Blog Post

Using PyApacheAtlas to import SQL Server extended properties to Azure Purview

,

Azure Purview is a compliance and data governance platform in Microsoft’s Azure cloud. The platform is currently in public preview and has quite a few features; but, does not currently import any of the extended properties that you may have added over the years to your SQL Server objects.

 

Luckily Azure Purview has a number of different ways you can interact with its APIs. Purview CLI is a rich tool for the command line, PyApacheAtlas is a python based tool, and you can .NET or even Kafka. For this topic we’ll use PyApacheAtlas, which I’m sure you already knew based on the blog title.

What’s in this post?

This post is going to be restricted to only SQL Server Table Columns and only Extended Properties named MS_Description. Quite a few years ago I worked on a data catalog project where we added descriptions for many of the tables, views, and columns to the database using extended properties named MS_Description. Let’s assume you have some of these for this post keeping in mind that the Purview APIs provide so many functions beyond what this post covers and that the code here could be modified to do so much more as well.

Starting out I thought it would be great to import the sensitivity classifications that SSMS creates. Pre-SQL 2019 these were held in Extended Properties and now have their very own DMV (sys.sensitivity_classifications).
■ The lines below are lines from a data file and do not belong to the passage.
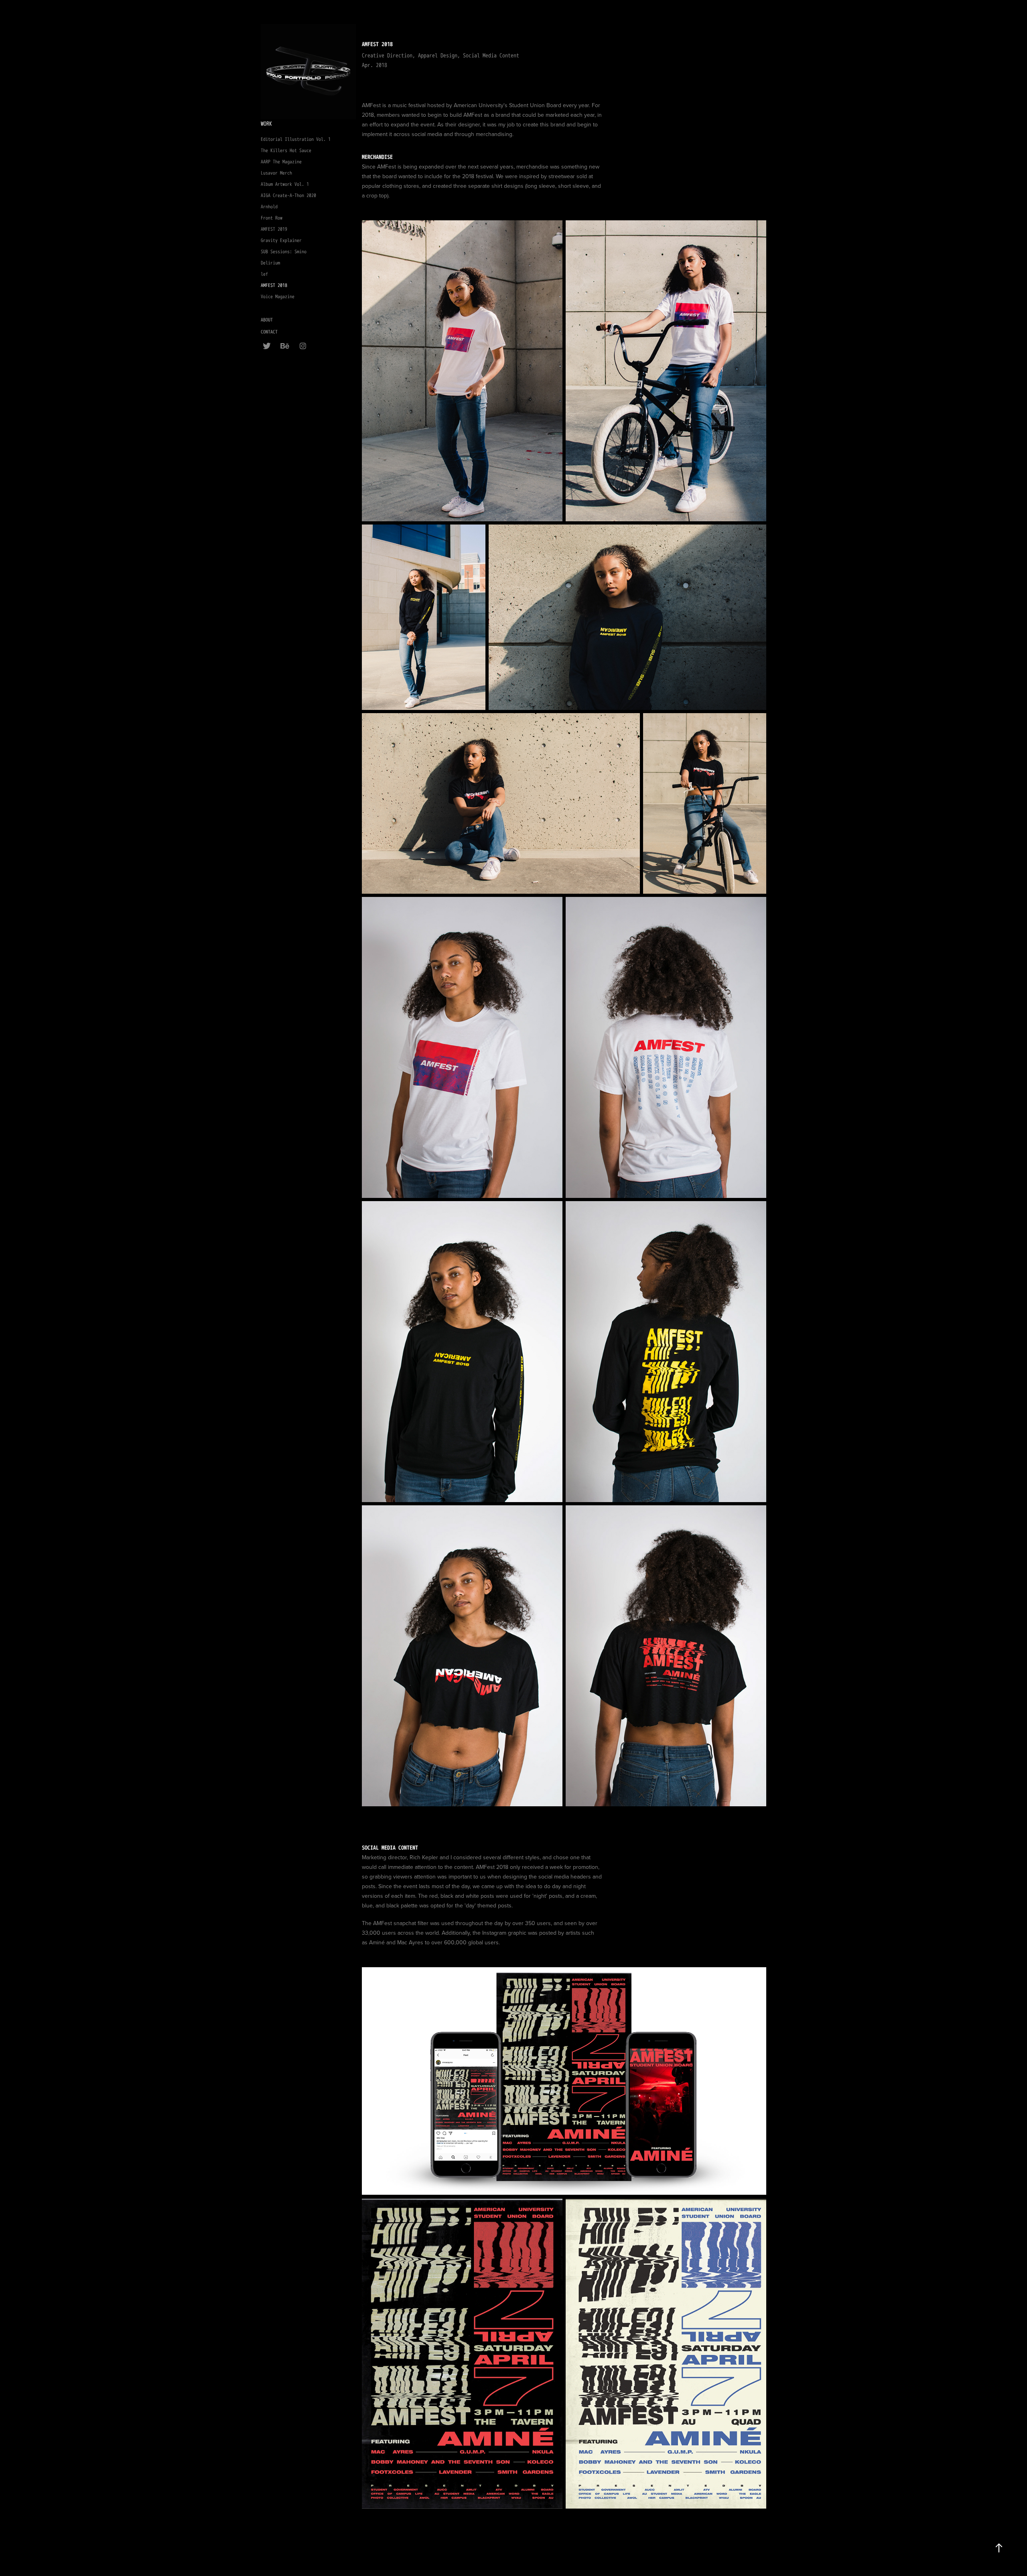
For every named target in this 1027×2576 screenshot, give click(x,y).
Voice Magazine (277, 296)
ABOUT (267, 320)
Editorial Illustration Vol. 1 (296, 139)
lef (264, 274)
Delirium (270, 263)
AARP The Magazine (281, 162)
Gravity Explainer (281, 240)
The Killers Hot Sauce (286, 150)
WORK (266, 124)
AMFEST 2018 (274, 285)
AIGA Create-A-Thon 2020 (288, 195)
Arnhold (269, 206)
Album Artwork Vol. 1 (285, 184)
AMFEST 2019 (274, 229)
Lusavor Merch (276, 173)
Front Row (271, 218)
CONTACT (269, 332)
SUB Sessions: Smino (283, 251)
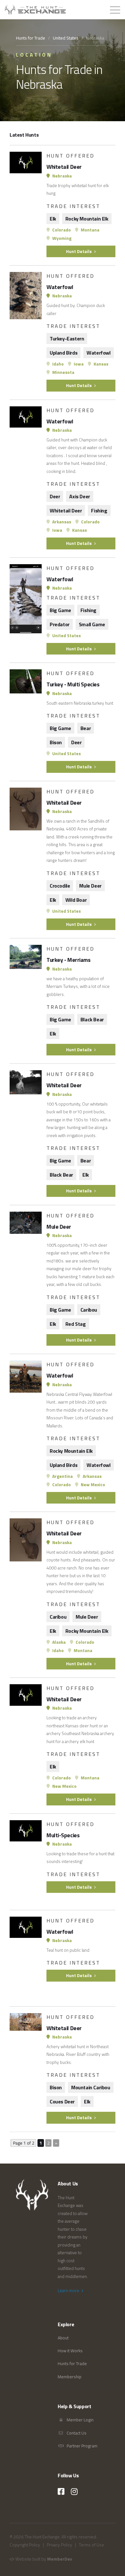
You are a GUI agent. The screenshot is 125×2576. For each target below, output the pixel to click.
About (63, 2338)
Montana (89, 229)
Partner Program (81, 2446)
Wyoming (61, 238)
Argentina (62, 1476)
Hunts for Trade (30, 38)
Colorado (61, 229)
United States (66, 38)
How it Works (70, 2350)
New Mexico (92, 1484)
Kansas (100, 363)
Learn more (69, 2290)
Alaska (58, 1642)
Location (34, 54)
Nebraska (61, 175)
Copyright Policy (25, 2545)
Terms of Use (91, 2545)
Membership (69, 2376)
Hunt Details (79, 251)
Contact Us (76, 2433)
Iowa (78, 363)
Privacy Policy (59, 2545)
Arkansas (61, 521)
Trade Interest (73, 206)
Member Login (80, 2420)
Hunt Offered (70, 155)
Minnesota (62, 372)
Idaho (57, 363)
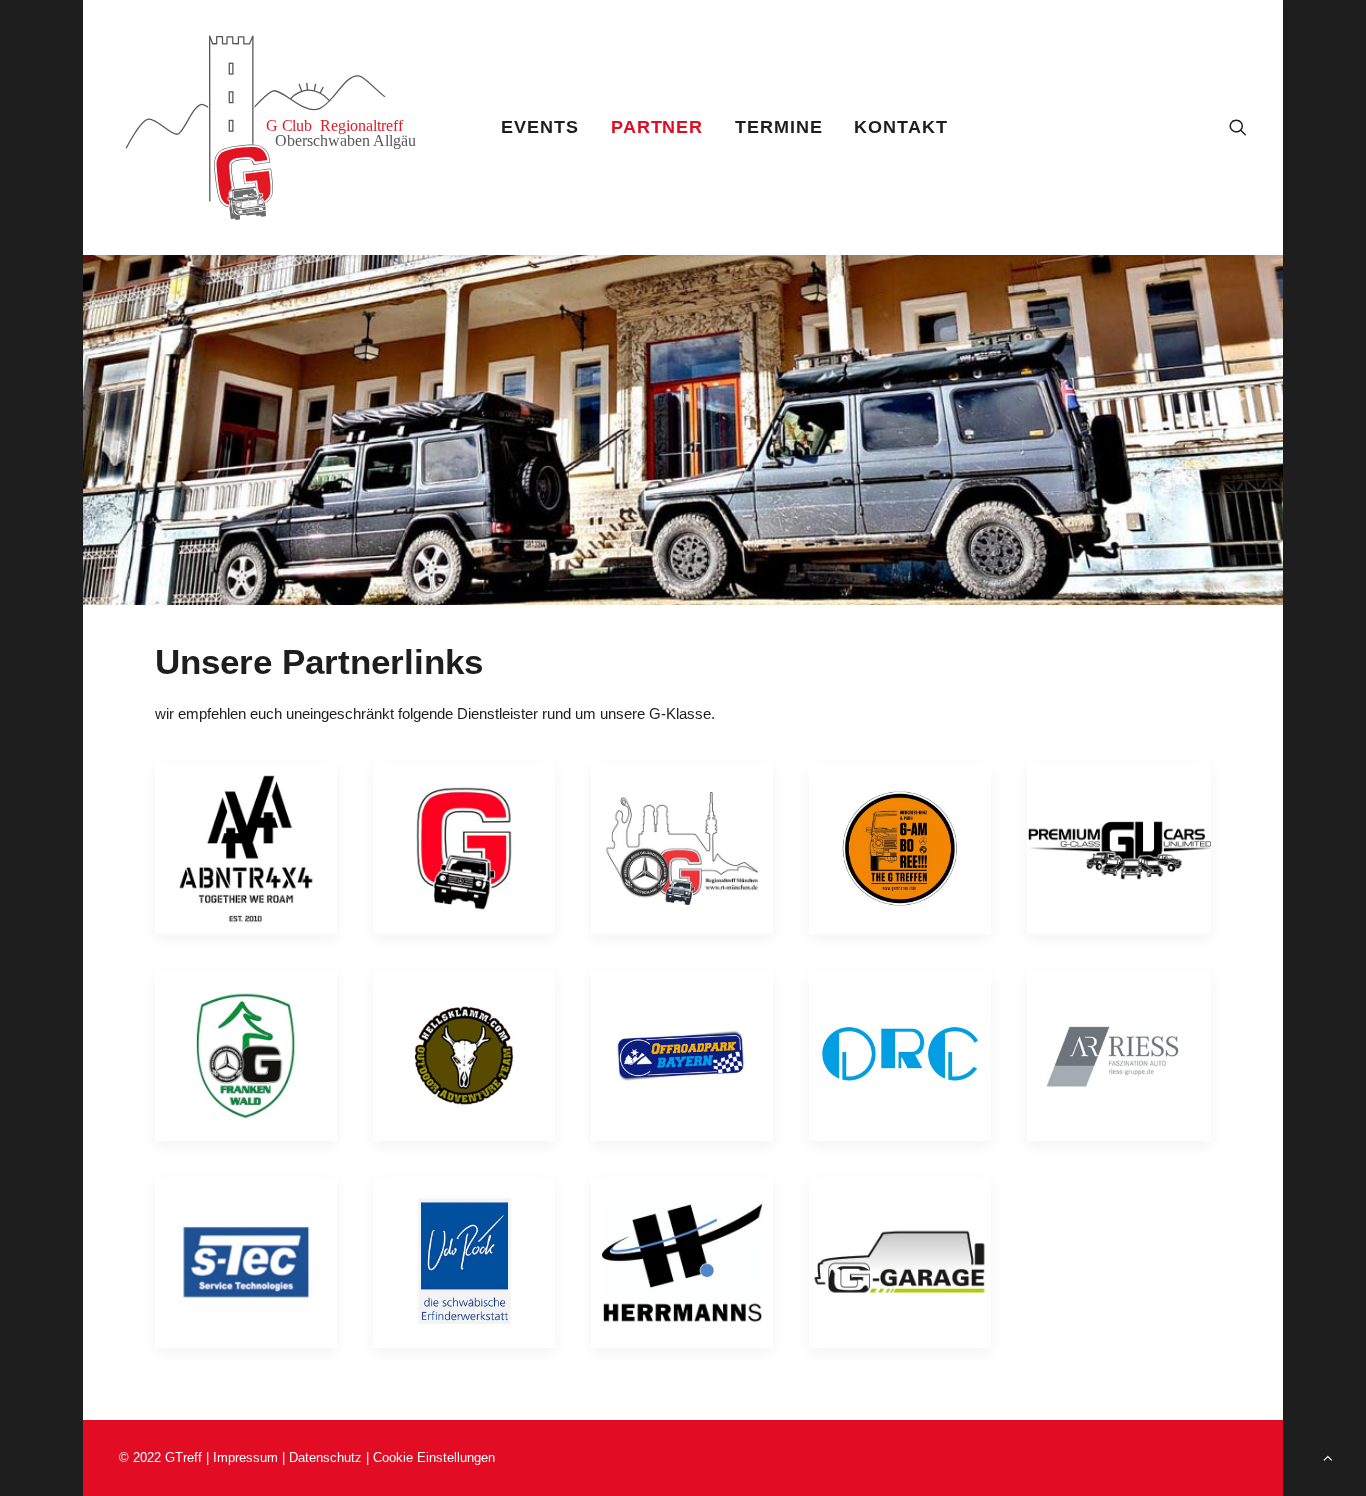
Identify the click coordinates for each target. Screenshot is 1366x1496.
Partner (657, 127)
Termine (778, 127)
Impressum (245, 1457)
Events (539, 127)
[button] (1238, 127)
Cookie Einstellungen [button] (434, 1457)
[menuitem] (539, 127)
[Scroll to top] (1328, 1456)
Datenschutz (327, 1457)
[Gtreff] (285, 127)
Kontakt (900, 127)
While this sounded great in theory it wasn’t as exciting when I wrote the code. This is because Azure Purview already has system classifications at a more granular scale for each of the ones you find in SSMS and Purview also adds these as it executes a scan on the data source. It does a pretty good job too. With that said, I shifted my focus to adding descriptions instead.

Remember these in SSMS?

ms_description

Using PyApacheAtlas with Purview

There’s a bit of upfront work to get the script running, you’ll need at a minimum:

  • Azure account
  • Azure Purview installed and configured
  • Python and PyApacheAtlas installed
  • Credentials (Tenant ID, Client ID, Client Secret, and the name of your Purview instance)
  • Likely you’ll also need a machine with internet access and a keyboard. Smile

Once you’ve collected these items you should be good to go. There are plenty of guides on Bing.com to help with configuring a service principal or Purview; so, I’m not going into detail on those here.

Let’s jump into the code! First we’ll cover the different sections of code and then the whole script will be posted at the bottom.

This first section imports any necessary items and authenticates with Purview. Note the sections starting on line 14 and 19. This is where you’ll need to fill in your environment’s data to successfully authenticate. Each of these values is blank because you really don’t want my credentials, right?

You’ll also want to change line 5 to point to whatever SQL Server you want to pull descriptions from.

image

In this next bit of code, starting on line 24, we query The SQL Server instance and load all the database names into a list named searchdbs. We’ll loop over this list to query each individual database for extended properties.

image

Looping over each database, we run a T-SQL query to grab the extended properties. This query has been limited to only tables and just MS_Description but could easily be changed. Keep in mind we are only after the description for this sample.

image

Lastly, we review each row from the query and try to add the description with a partial update using partial_update_entity. Caution! This will overwrite the existing description.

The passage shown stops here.